Читаем Ислам и Запад полностью

Вот еще один пример опять-таки простого слова, понятия 'абд. 'Абд по-арабски означает «раб»; слово это происходит от корня со значением «служить» и встречается в теофорных именах, таких как Абдаллах («раб Бога»), благодаря которым и приобрело широкую известность; в других именах слово «Бог» заменяется каким-либо из божественных эпитетов: Абд ал-Карим, Абд ал-Хамид и пр. Однако в классическом арабском 'абд несколько раз меняло оттенки значения. Вначале оно обозначало просто раба без указания на происхождение, потом приобрело специализированное значение «чернокожий раб», тогда как белых рабов называли по-другому, и, наконец, стало означать просто «чернокожий» независимо от статуса. В старых словарях эта эволюция значения не отражена, но она четко устанавливается на основании позднеклассических текстов и современного разговорного словоупотребления

[46].

Можно привести множество других примеров неверного понимания, происходящего от невнимания к историческим изменениям и локальным особенностям. Такие слова, как аскар, джайш, джупд переводятся в словарях одинаково — «войско», однако они далеко не синонимы, и в разное время в разных местах имели различные значения. Хороший исторический словарь поведал бы нам, как, почему и где употреблялось каждое из этих слов, да вот словаря такого, увы, не существует.

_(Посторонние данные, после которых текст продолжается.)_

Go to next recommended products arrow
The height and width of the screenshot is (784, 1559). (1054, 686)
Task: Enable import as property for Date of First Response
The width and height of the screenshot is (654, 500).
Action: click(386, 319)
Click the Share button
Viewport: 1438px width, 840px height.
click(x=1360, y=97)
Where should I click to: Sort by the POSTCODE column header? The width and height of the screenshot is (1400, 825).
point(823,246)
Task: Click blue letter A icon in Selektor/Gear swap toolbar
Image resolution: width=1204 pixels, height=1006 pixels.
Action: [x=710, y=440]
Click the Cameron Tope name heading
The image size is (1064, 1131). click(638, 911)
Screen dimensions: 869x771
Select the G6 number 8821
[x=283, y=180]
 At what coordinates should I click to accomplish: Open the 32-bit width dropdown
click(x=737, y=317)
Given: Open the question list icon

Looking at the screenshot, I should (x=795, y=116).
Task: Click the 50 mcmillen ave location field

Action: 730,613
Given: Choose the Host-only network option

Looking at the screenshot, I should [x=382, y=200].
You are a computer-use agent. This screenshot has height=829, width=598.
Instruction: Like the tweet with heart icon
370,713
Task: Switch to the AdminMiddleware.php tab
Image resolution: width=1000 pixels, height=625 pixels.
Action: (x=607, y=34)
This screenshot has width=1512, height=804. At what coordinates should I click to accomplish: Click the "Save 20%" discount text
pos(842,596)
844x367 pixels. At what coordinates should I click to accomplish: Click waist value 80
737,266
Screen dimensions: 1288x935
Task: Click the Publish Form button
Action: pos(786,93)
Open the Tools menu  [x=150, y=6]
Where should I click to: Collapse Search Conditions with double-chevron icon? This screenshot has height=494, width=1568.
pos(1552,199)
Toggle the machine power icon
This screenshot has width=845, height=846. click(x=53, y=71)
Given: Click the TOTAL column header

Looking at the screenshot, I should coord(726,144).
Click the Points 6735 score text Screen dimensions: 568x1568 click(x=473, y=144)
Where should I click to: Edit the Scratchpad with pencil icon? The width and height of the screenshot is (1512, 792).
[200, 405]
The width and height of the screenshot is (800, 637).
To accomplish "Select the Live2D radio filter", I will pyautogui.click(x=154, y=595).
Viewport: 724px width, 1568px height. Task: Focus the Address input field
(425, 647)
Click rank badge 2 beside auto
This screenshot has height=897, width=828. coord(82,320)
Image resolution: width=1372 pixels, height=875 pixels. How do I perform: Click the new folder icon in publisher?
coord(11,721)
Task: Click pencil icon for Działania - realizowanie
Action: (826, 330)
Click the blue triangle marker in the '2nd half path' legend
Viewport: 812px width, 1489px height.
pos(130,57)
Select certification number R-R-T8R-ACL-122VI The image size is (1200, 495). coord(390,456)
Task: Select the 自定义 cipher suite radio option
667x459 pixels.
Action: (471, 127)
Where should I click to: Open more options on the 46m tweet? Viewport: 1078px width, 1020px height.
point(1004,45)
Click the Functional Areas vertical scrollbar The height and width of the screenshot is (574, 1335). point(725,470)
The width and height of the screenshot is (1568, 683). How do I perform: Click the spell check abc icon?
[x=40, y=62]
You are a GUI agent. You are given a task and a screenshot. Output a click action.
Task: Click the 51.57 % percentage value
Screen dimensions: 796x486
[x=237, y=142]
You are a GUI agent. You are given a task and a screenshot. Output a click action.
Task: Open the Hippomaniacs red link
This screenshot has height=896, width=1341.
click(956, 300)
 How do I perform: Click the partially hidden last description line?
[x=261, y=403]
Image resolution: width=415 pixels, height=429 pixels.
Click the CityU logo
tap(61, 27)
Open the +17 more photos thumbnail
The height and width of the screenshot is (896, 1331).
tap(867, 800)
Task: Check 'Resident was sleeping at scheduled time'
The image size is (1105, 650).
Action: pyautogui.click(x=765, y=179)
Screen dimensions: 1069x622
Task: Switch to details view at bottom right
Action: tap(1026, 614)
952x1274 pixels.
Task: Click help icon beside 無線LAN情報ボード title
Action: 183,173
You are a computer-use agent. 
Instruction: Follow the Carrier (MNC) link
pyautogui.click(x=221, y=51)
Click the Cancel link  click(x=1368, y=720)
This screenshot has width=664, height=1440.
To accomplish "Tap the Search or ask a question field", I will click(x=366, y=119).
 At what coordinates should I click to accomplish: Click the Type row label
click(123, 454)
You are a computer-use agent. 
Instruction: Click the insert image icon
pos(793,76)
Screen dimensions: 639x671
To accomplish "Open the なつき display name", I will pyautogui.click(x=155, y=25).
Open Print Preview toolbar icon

Еще один источник непонимания — неумение четко разграничить разные понятия. Об арабском часто говорят (в основном те, кто не имеет о нем ни малейшего представления), что это язык расплывчатый и цветистый, а арабские тексты многословны, нечетки и высокопарны. Подобное описание классического арабского ни в коей мере не соответствует действительности. Заблуждение такого рода возникает вследствие неспособности читателя понять текст и может отчасти объясняться проецированием в прошлое специфических особенностей узуса некоторых современных носителей языка. Но классический арабский — точное и надежное средство передачи мыслей. Да, он богат поэзией и красноречием, искусствами, изощряясь в которых, люди не всегда могут точно сказать, что они имеют в виду, и не всегда могут иметь в виду именно то, что говорят, но это только одна его сторона. Арабский язык необычайно ясен и четок, а в качестве средства философского и научного общения с ним вплоть до нового времени мог сравниться только греческий. Отдельные писатели, разумеется, бывают расплывчаты и неточны, но переводчику лучше исходить из посылки, что оная расплывчатость — результат его собственного невежества или непонимания, чем относить ее на счет небрежности автора или его неумения подобрать нужные слова.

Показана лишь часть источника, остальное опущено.